CTCF has tens of thousands of genomic binding sites, some of which are conserved between species and tissues
[13]. CTCF actions are dependent on its binding site location; which are mainly located in intergenic regions, although they could also be present in regulatory regions such as enhancers, gene promoters, and within gene bodies
[14][15][16]. The main functions of CTCF include maintaining topologically associated domains (TADs), acting as a barrier to the spread of heterochromatic structures, and defining the boundaries between euchromatin and heterochromatin, for this reason, CTCF has been coined as an architectural protein
[17][18][19][20]. CTCF also regulates DNA anchorage to cellular structures such as the nuclear lamina
[17][18], acts as a protein insulator by controlling the interactions between enhancers and promoters
[21], and can function as a scaffold protein for transcription factors
[22][23][24] and epigenetic factors
[25]. Based on the location of the CTCF in other genomic sites, it has also been demonstrated to be involved in processes such as alternative splicing by pausing RNA Polymerase II (RNAP II) binding to alternative exons, thus providing the required temporal context for co-transcriptional spliceosome formation at weak upstream splice sites
[26]. CTCF also interacts with lncRNAs which is important for the transcriptional regulation of genes such as Xist, a lncRNA responsible for X chromosome inactivation. For this reason, CTCF has been considered a very versatile protein similar to a swiss army knife. A summary of its functions is shown in
Figure 1b.
Figure 1. The architectonic factor CTCF. (
a) CTCF is an 82-kDa protein that contains three domains: an N-terminal region, a C-terminal region, and a central domain of 11 zinc fingers. Moreover, CTCF uses the zinc finger domain cooperatively to bind to DNA. RBD:RNA binding domain, ZF: zinc finger. (
b) Overview of the wide arrange of CTCF mechanisms of action as: Chromatin looping, RNA Polymerase II (Pol II) recruitment, transcriptional regulation, boundary definition, DNA anchorage, insulator, alternative splicing, and RNA binding, among others. TAD: topologically associated domain. Created with
BioRender.com (accessed on 23 April 2023).

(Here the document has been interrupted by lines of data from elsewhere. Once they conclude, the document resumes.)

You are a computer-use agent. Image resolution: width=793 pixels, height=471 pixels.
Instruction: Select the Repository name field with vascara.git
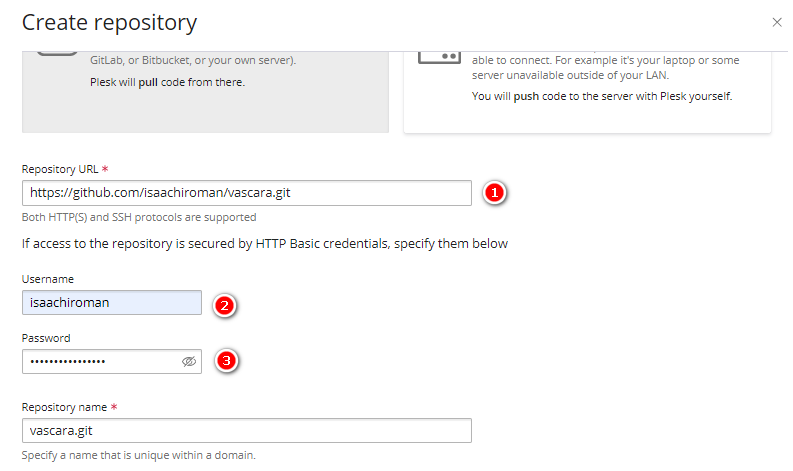pyautogui.click(x=247, y=431)
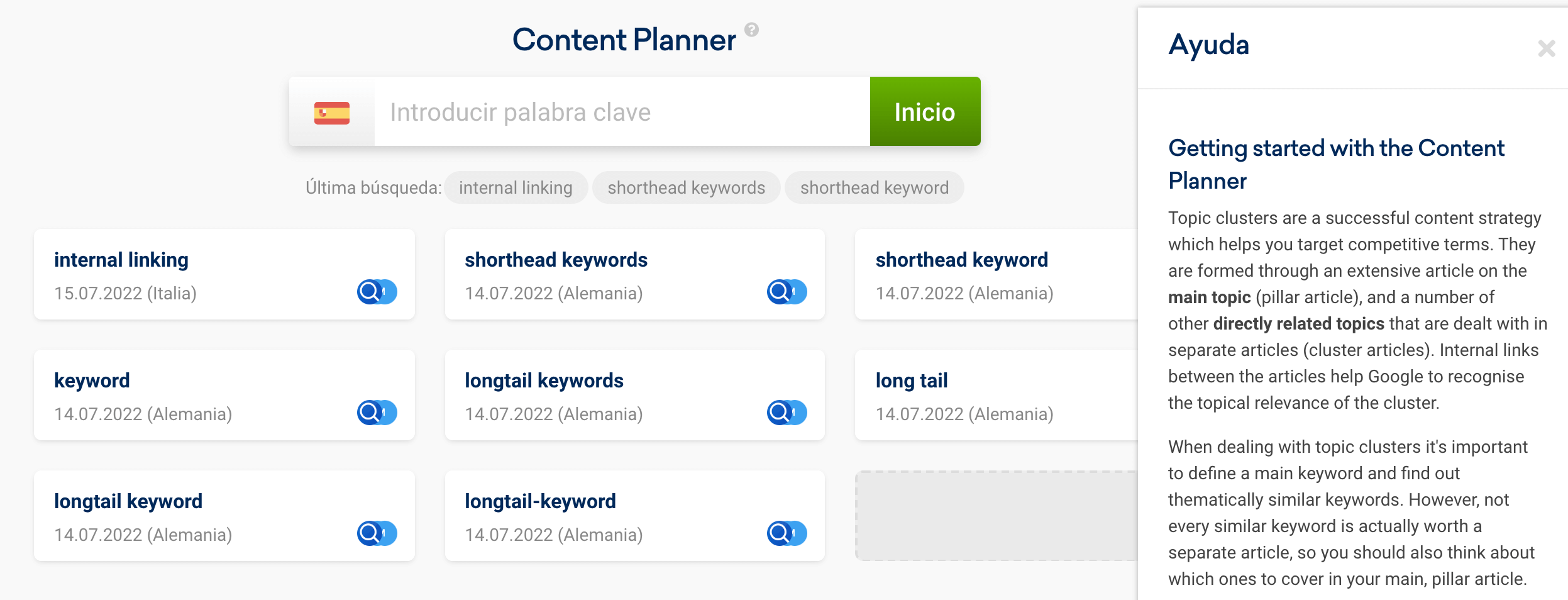Close the Ayuda help panel
Screen dimensions: 1568x600
(x=1546, y=48)
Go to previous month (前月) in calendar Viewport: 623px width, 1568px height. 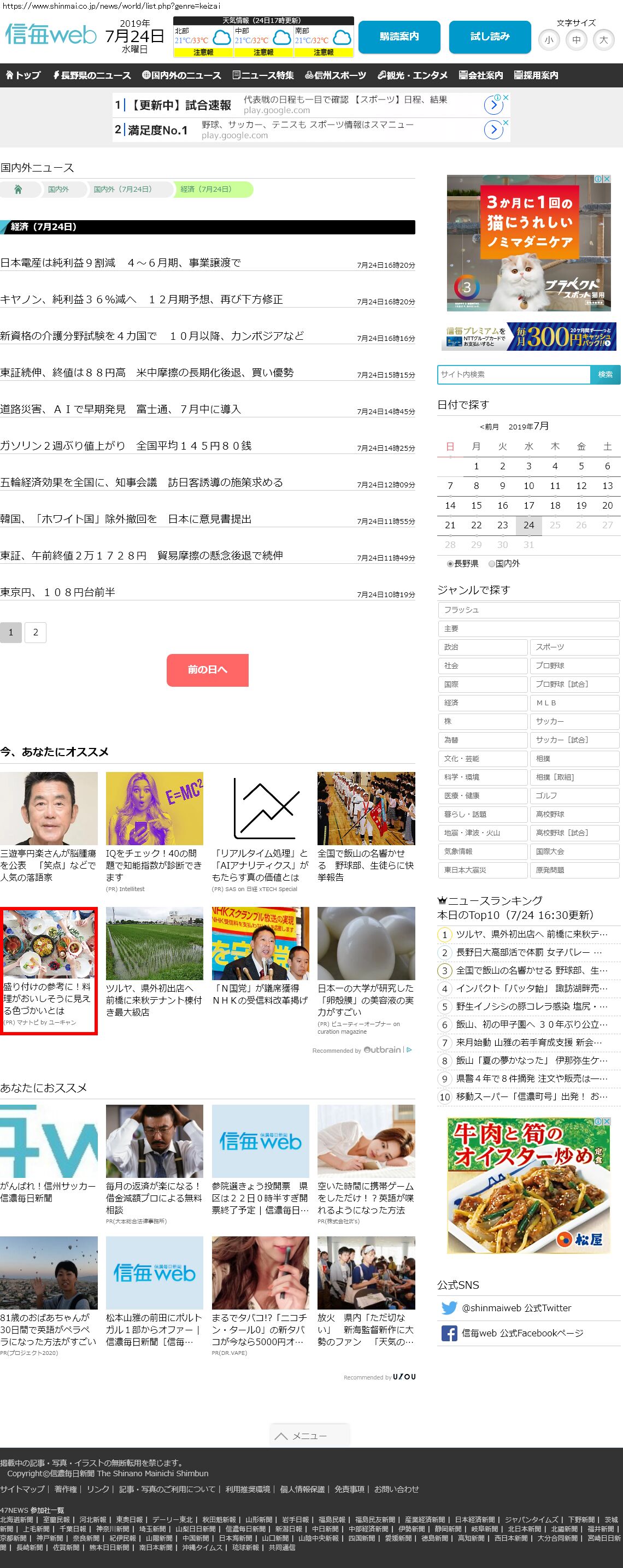point(489,427)
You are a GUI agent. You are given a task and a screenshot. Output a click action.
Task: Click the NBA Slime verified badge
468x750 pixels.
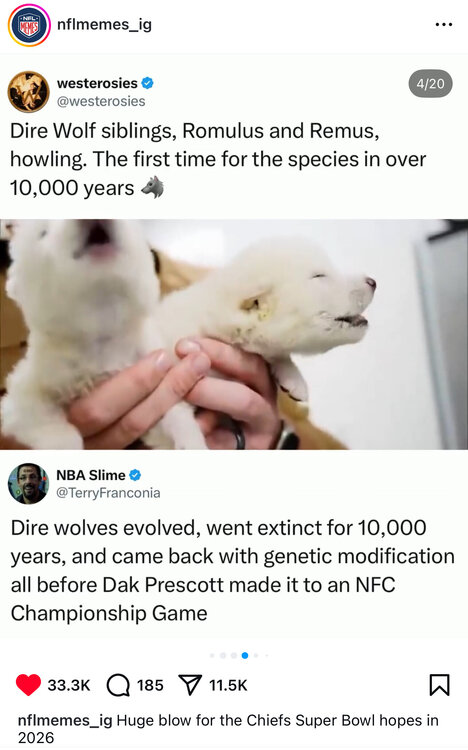135,475
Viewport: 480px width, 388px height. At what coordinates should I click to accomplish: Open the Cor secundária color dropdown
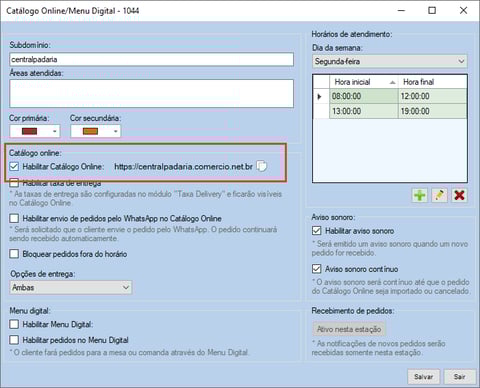click(115, 131)
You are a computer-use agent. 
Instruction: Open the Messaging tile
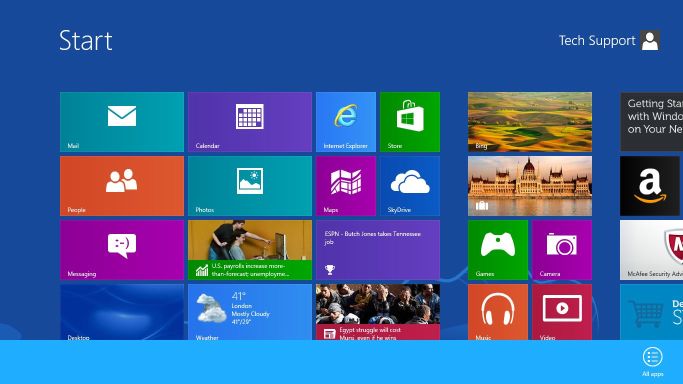122,250
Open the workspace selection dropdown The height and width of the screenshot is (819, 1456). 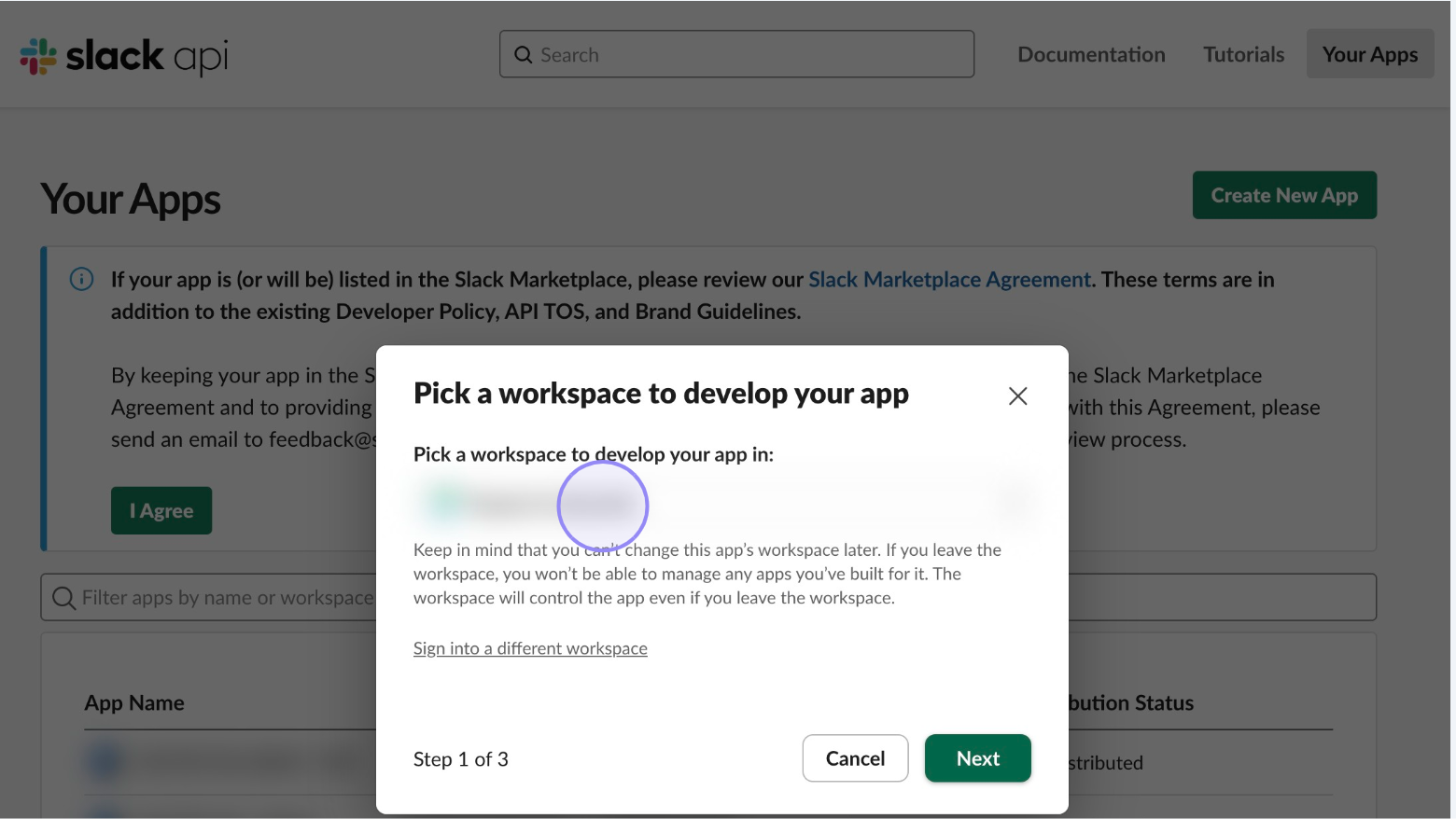point(721,504)
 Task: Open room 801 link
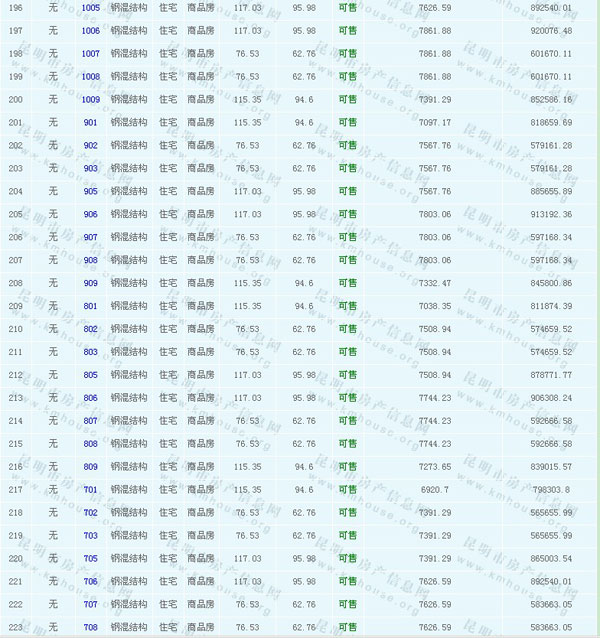point(90,306)
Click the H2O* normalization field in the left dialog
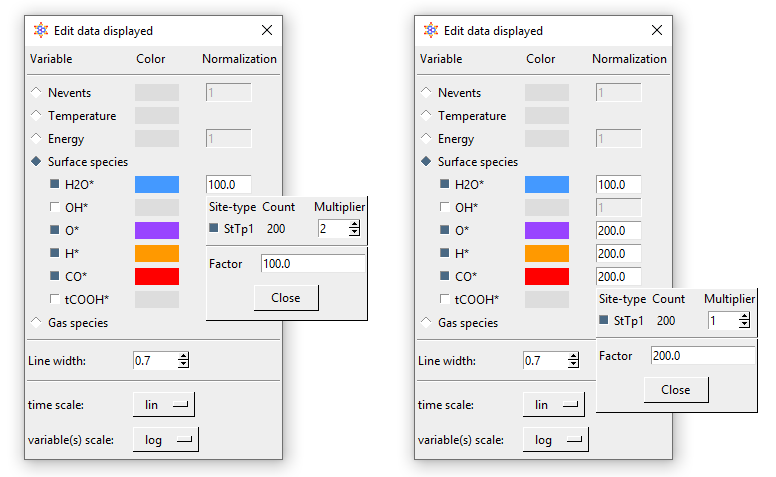776x477 pixels. 228,184
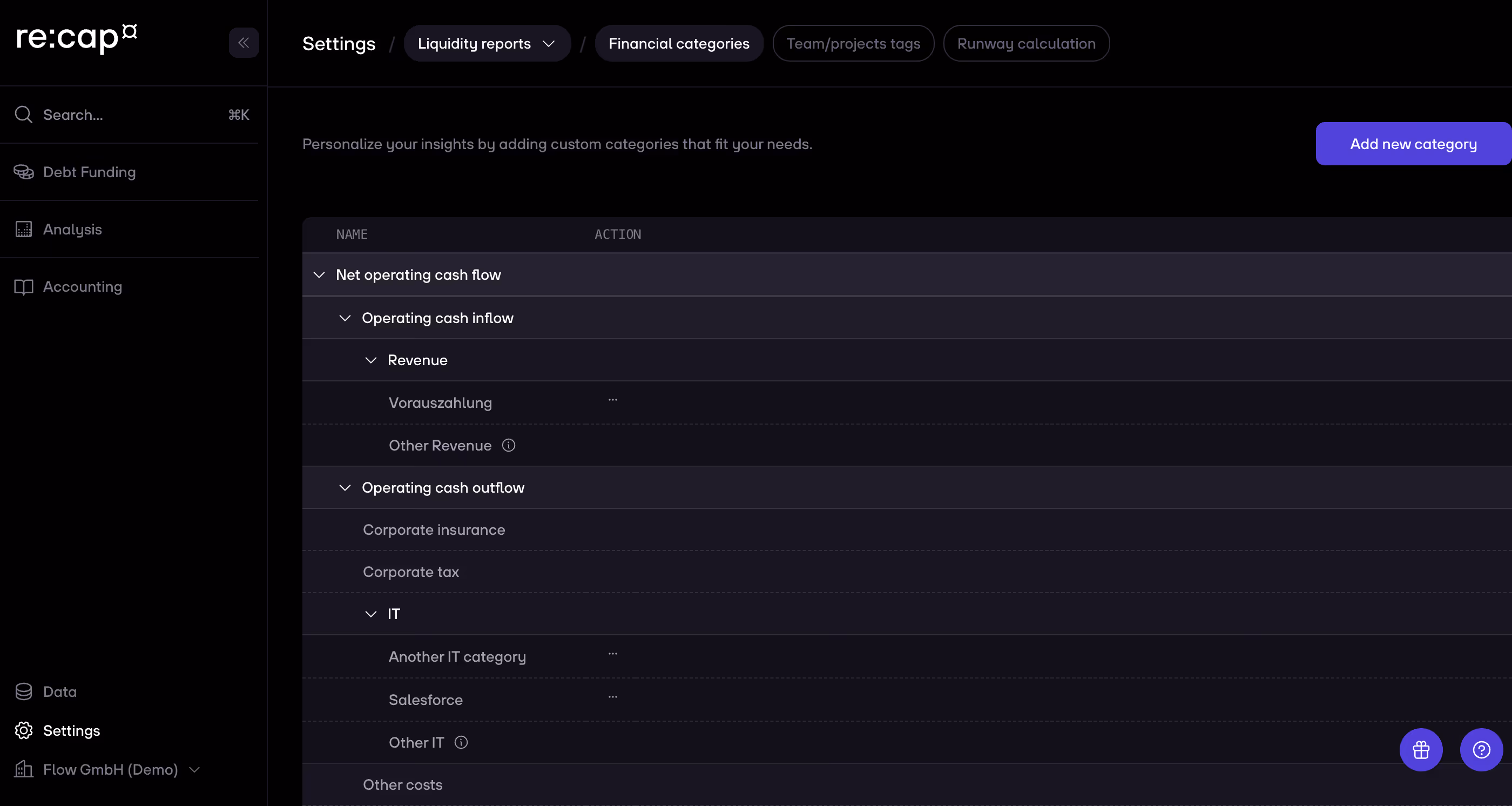Click inside the Search field
Image resolution: width=1512 pixels, height=806 pixels.
click(117, 115)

2. CTCF Regulates the Chromatin Structure through Interactions with Several Epigenetic Factors
The chromatin status is dynamic and can be regulated by covalent modification of the amino-terminal ends of histones that protrude from the nucleosome and are accessible to enzymes that chemically modify them through a system of writing, reading, and erasing complexes
[27]. These modifications correspond to a kind of code that works in conjunction with the DNA sequence to determine the state of the chromatin and establishes and stabilizes gene expression patterns
[28]. Because of CTCF’s role as the master regulator of chromatin, it is highly probable that both its actions and DNA recruitment are dependent on the chromatin context. To better understand the interactions between CTCF and other proteins with epigenetic functions, researchers analyzed data from the literature, as well as the STRING database
[29] and the Integrated Interactions Database
[30] to find CTCF protein partners. While many of these partners are transcription factors that use CTCF as a scaffold to shape the chromatin structure
[31], CTCF also interacts with other proteins that have epigenetic functions, such as DNA and histone demethylases
[32][33][34]. The identification of CTCF protein partners involved in epigenetic processes may provide valuable insights into the complex regulatory mechanisms of chromatin organization and gene expression. To identify these proteins, researchers filtered our list of CTCF protein partners using the annotations available in the EpiFactors database
[35]. The resulting CTCF epigenetic factor targets are shown in
Figure 2.
Figure 2. Epigenetic factors that interact with CTCF. The protein–protein interactions between CTCF and other proteins with epigenetic functions. Colors are according to the EpiFactor category that each protein belongs to, as follows: histone modification reader in yellow, chromatin remodeling in mint, polycomb group proteins in blue navy, DNA demethylation in pink, histone modification eraser in salmon, RNA modification in green, and histone modification writing in orange. Created with
BioRender.com (accessed on 23 April 2023).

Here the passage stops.